▶ **Directions for this task**
The lines below, beginning at the one that contains "77 (687, 1785)" and ending at the last, are to be retyped exactly.

▶ **Dataset**
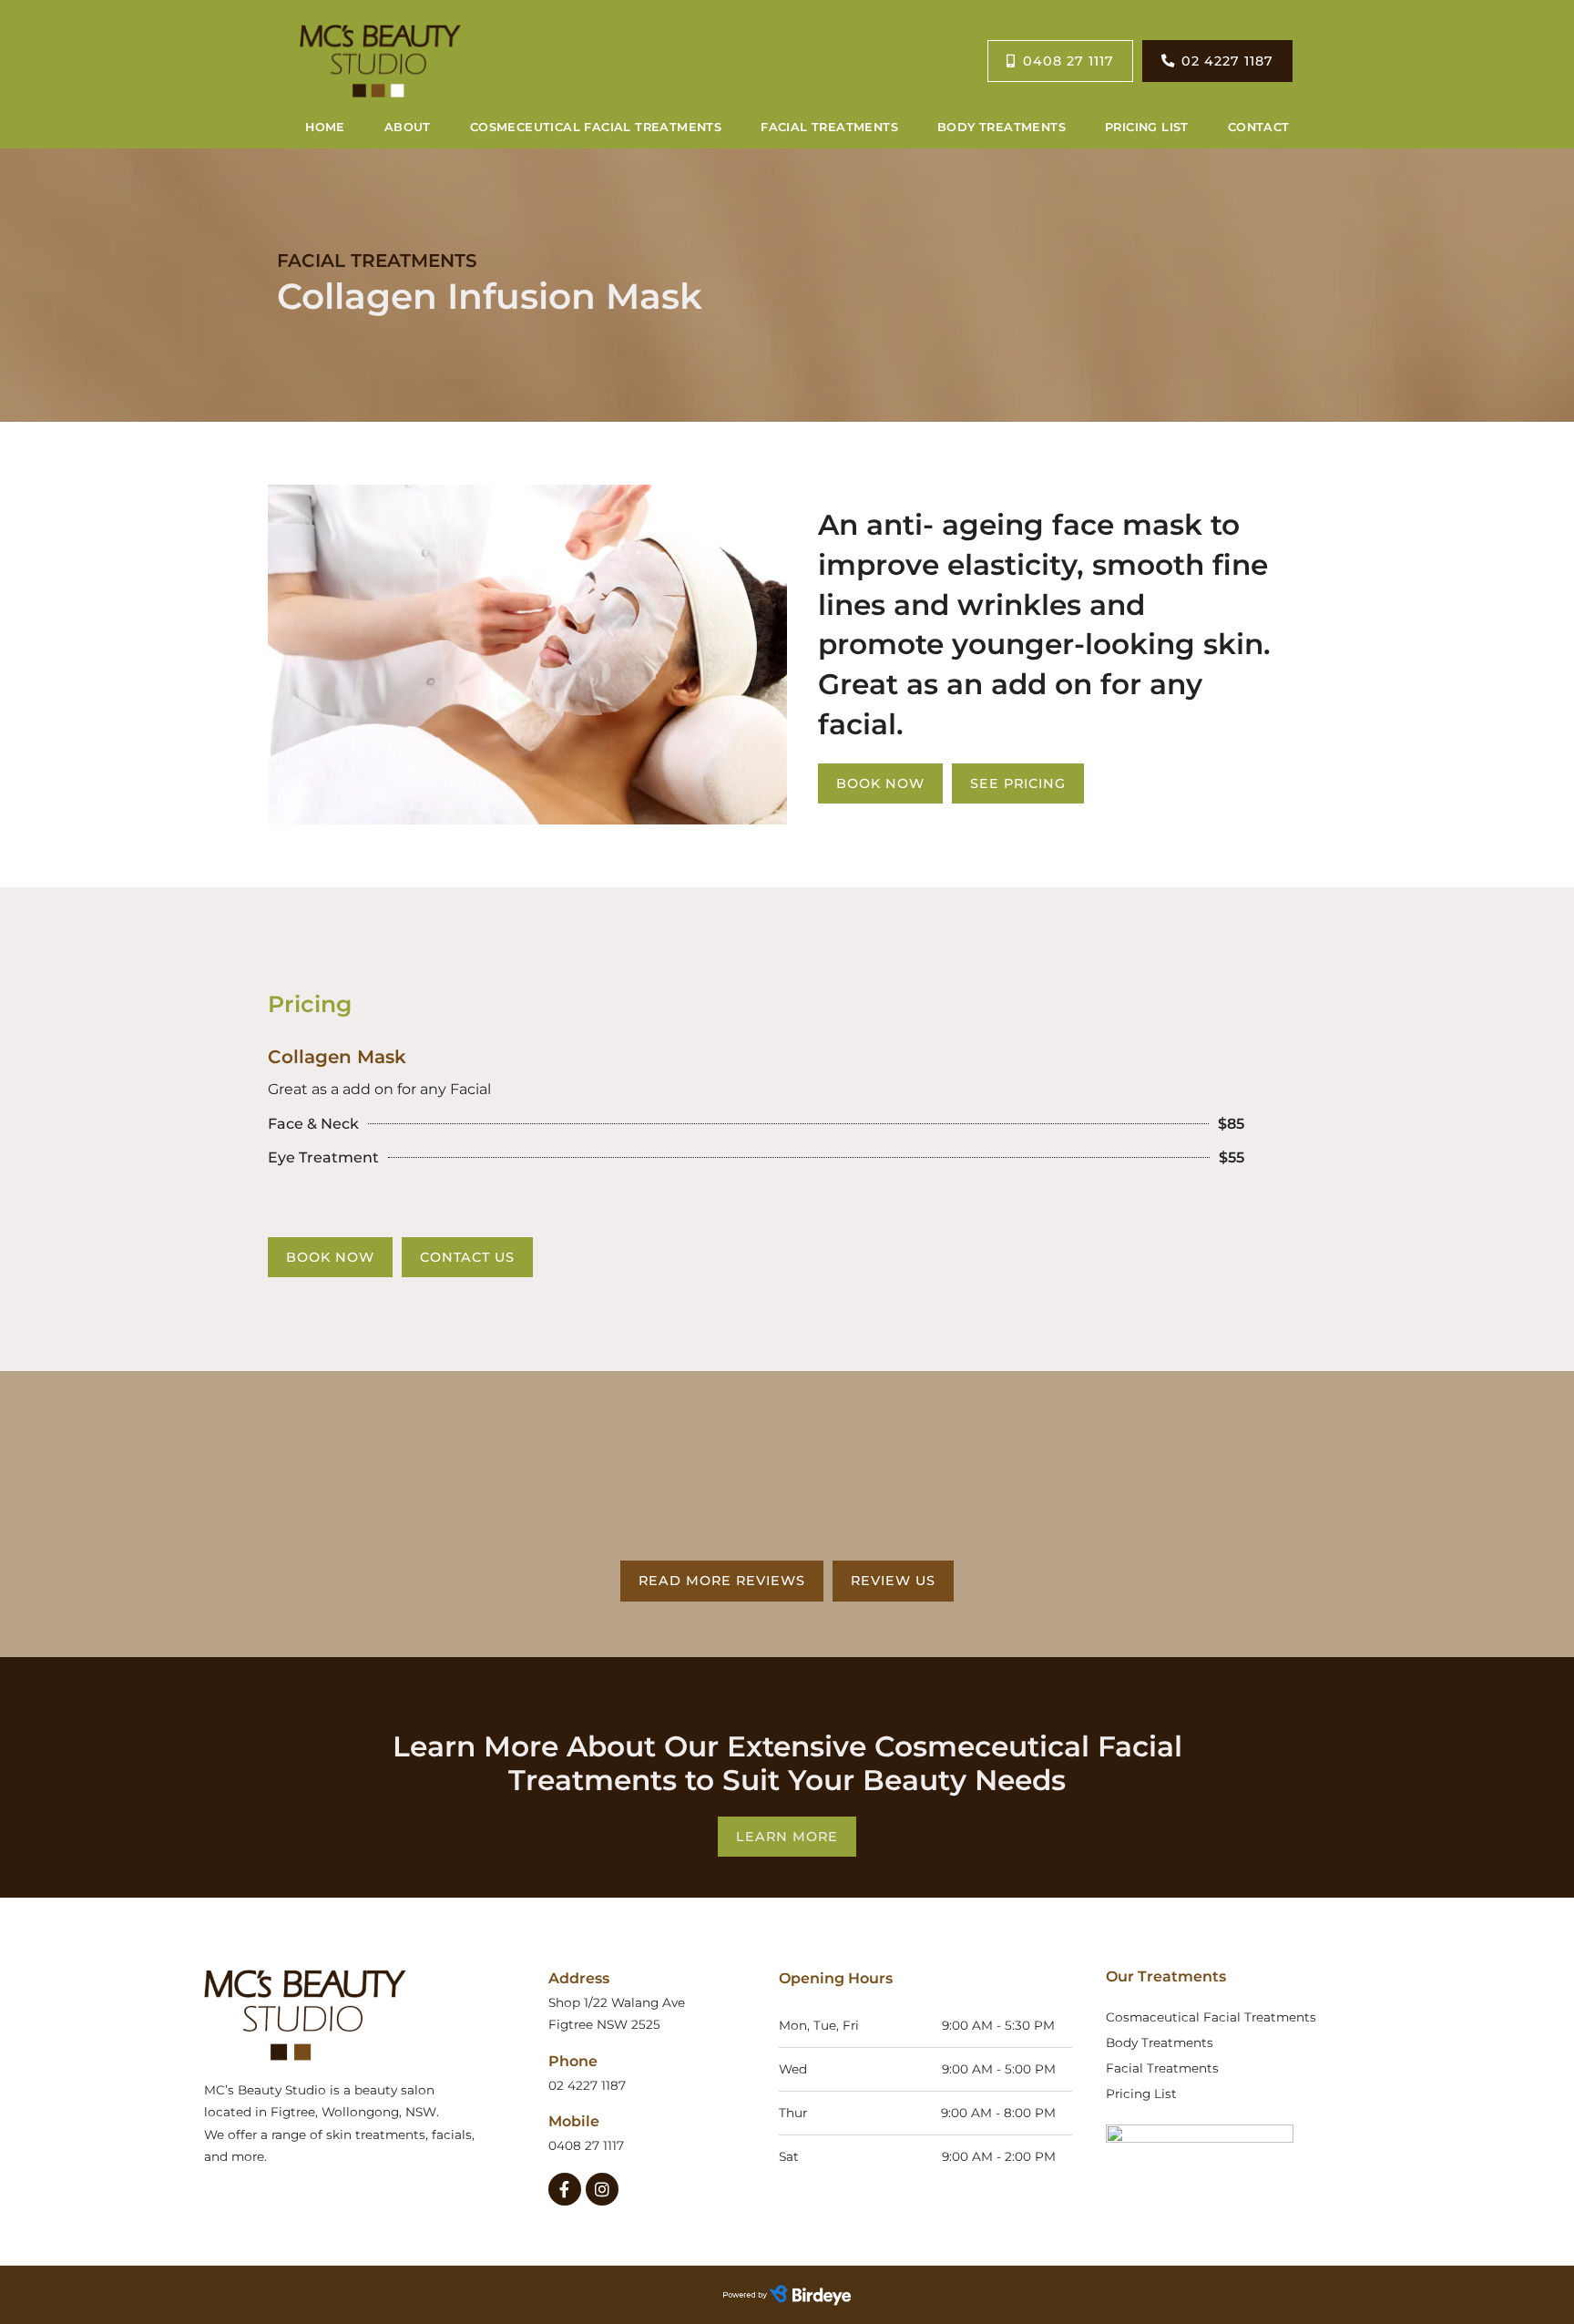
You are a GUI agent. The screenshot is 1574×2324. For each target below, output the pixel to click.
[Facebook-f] (564, 2189)
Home (325, 127)
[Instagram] (602, 2189)
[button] (787, 1837)
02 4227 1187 (587, 2085)
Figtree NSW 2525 (604, 2024)
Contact (1259, 127)
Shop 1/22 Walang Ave (618, 2002)
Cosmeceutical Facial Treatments (595, 127)
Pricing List (1147, 127)
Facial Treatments (829, 127)
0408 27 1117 (586, 2145)
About (407, 127)
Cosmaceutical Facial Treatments (1211, 2017)
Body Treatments (1001, 127)
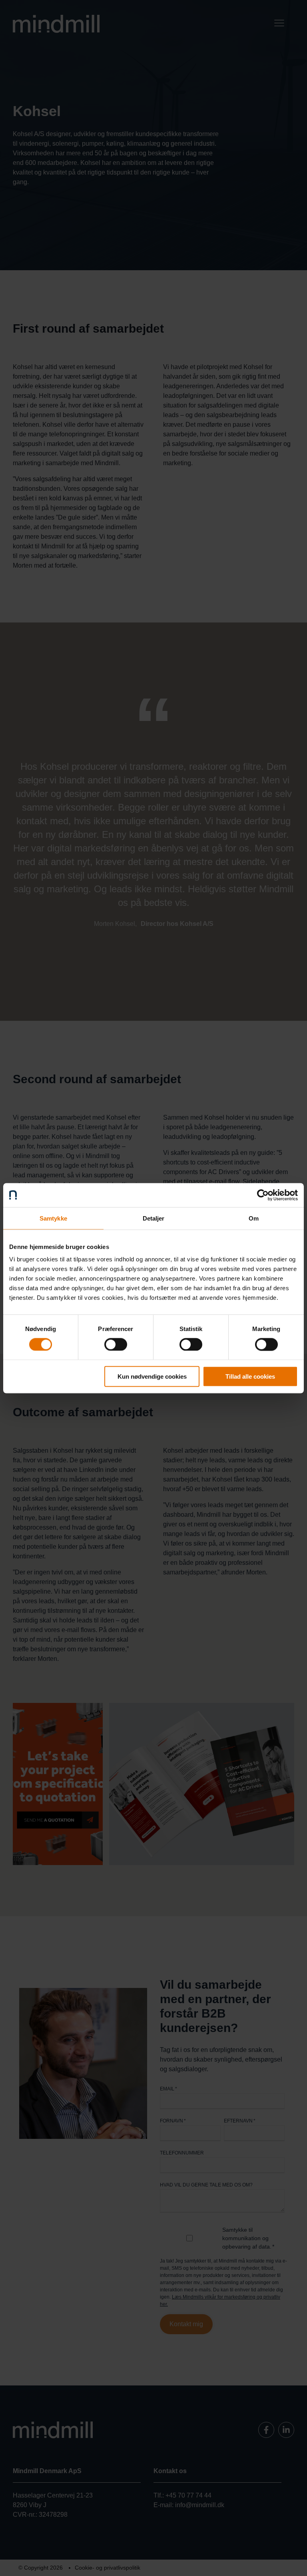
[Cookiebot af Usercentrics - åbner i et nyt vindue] (263, 1195)
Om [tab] (254, 1218)
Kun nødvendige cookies (152, 1376)
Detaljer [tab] (154, 1218)
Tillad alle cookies (250, 1376)
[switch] (115, 1344)
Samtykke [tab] (53, 1218)
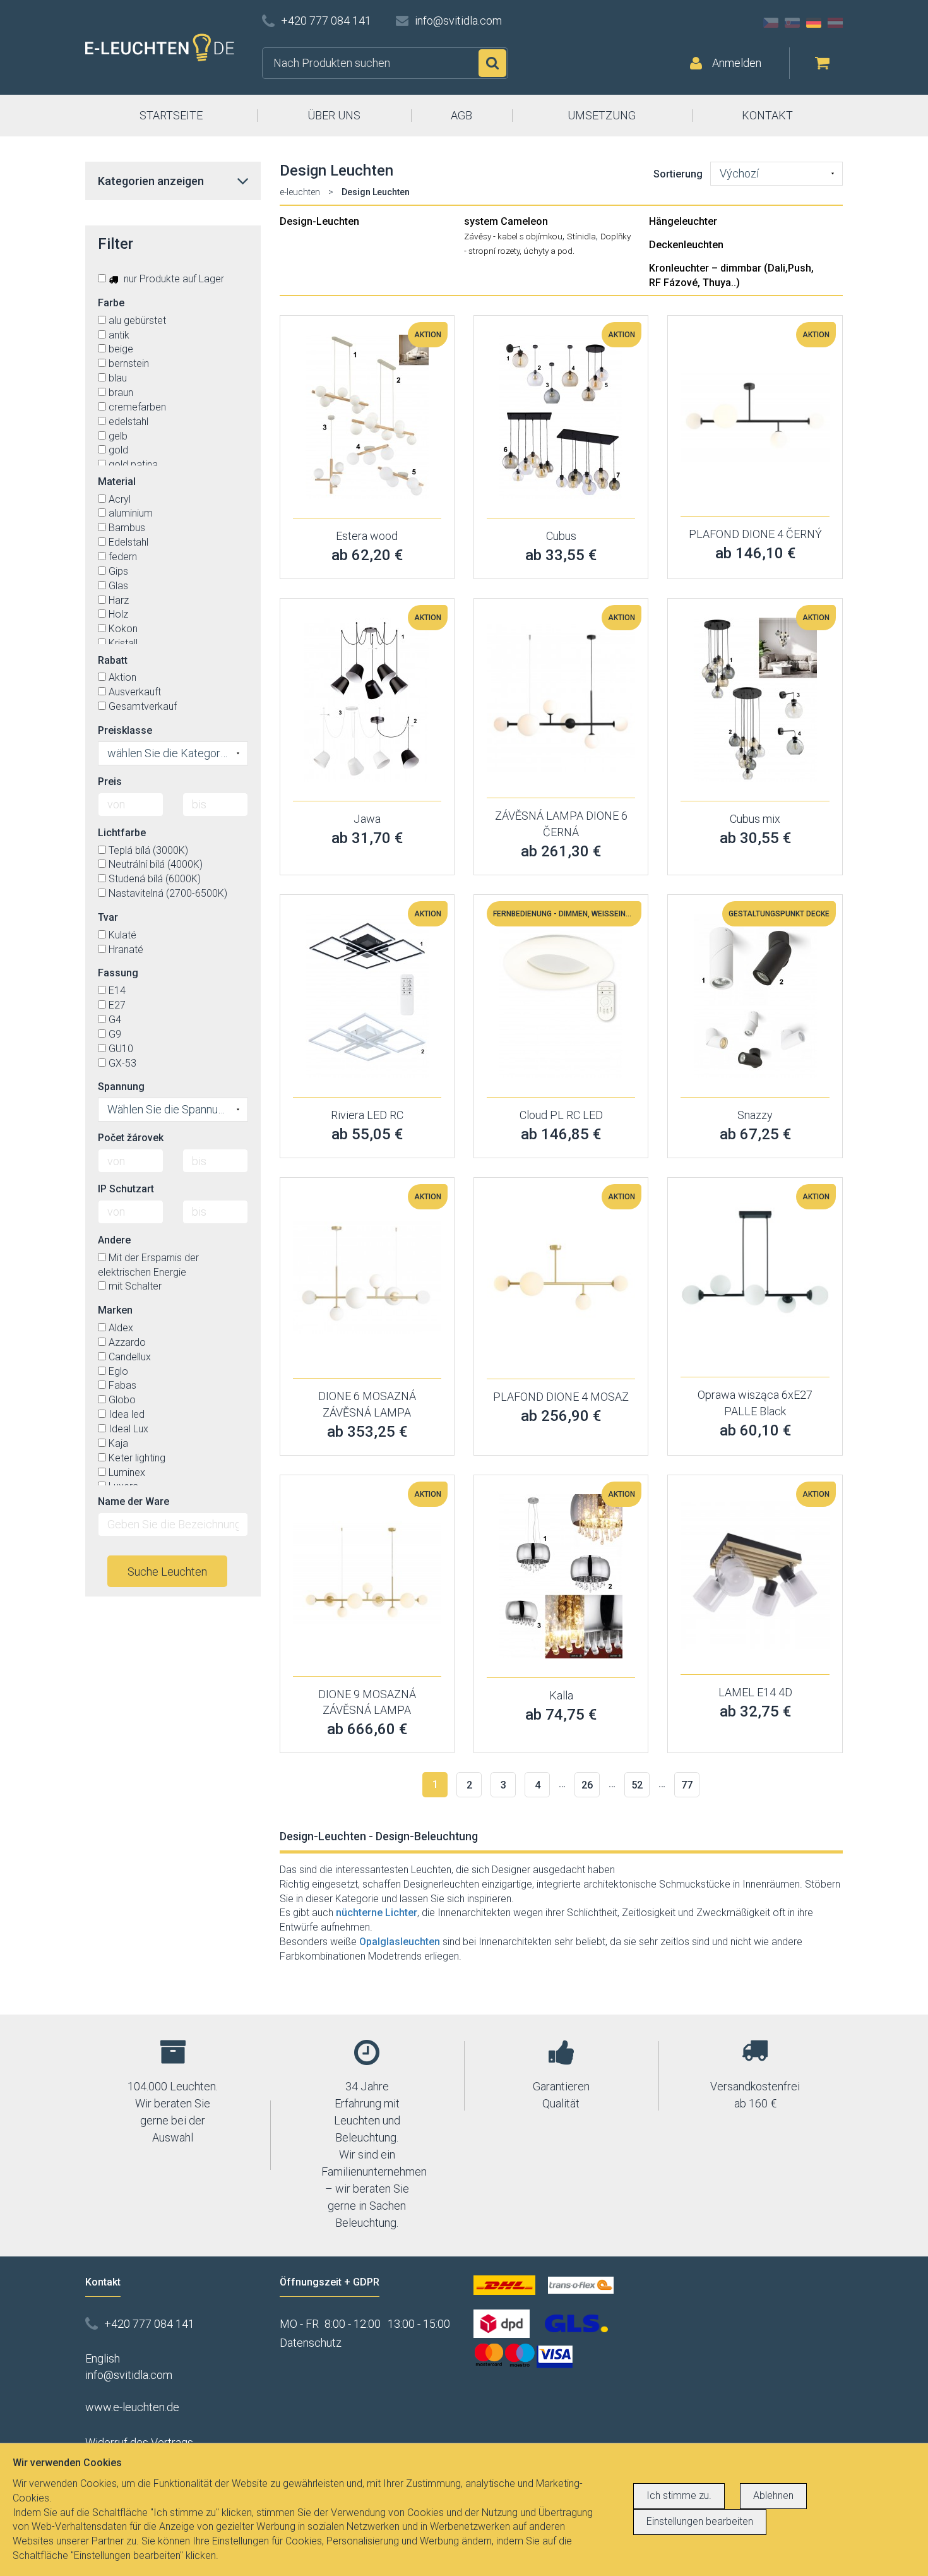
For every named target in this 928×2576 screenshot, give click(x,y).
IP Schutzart (126, 1189)
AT (835, 23)
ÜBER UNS (333, 115)
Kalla (561, 1695)
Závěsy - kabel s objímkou (513, 236)
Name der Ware (133, 1501)
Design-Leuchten (319, 221)
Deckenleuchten (686, 245)
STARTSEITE (171, 115)
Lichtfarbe (122, 833)
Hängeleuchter (683, 221)
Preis (110, 782)
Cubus (561, 535)
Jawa (367, 818)
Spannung (121, 1087)
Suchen (492, 63)
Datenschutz (311, 2342)
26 (587, 1785)
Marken (115, 1310)
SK (792, 23)
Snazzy (755, 1115)
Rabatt (113, 660)
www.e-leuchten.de (132, 2407)
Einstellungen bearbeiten (699, 2521)
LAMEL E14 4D (755, 1692)
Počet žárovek (131, 1138)
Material (117, 482)
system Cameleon (506, 221)
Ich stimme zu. (678, 2495)
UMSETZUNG (602, 115)
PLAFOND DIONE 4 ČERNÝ (755, 534)
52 (637, 1785)
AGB (461, 115)
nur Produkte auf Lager (172, 279)
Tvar (108, 917)
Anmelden (736, 62)
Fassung (118, 973)
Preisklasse (125, 730)
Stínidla (581, 236)
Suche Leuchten (167, 1571)
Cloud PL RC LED (561, 1115)
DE (813, 23)
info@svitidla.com (458, 20)
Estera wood (367, 535)
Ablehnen (773, 2495)
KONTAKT (767, 115)
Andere (114, 1240)
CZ (770, 23)
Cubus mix (755, 818)
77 (687, 1785)
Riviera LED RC (367, 1115)
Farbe (111, 303)
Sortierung (678, 174)
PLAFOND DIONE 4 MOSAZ (561, 1396)
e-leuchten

▶ **Answer**
77 (687, 1785)
Riviera LED RC (367, 1115)
Farbe (111, 303)
Sortierung (678, 174)
PLAFOND DIONE 4 MOSAZ (561, 1396)
e-leuchten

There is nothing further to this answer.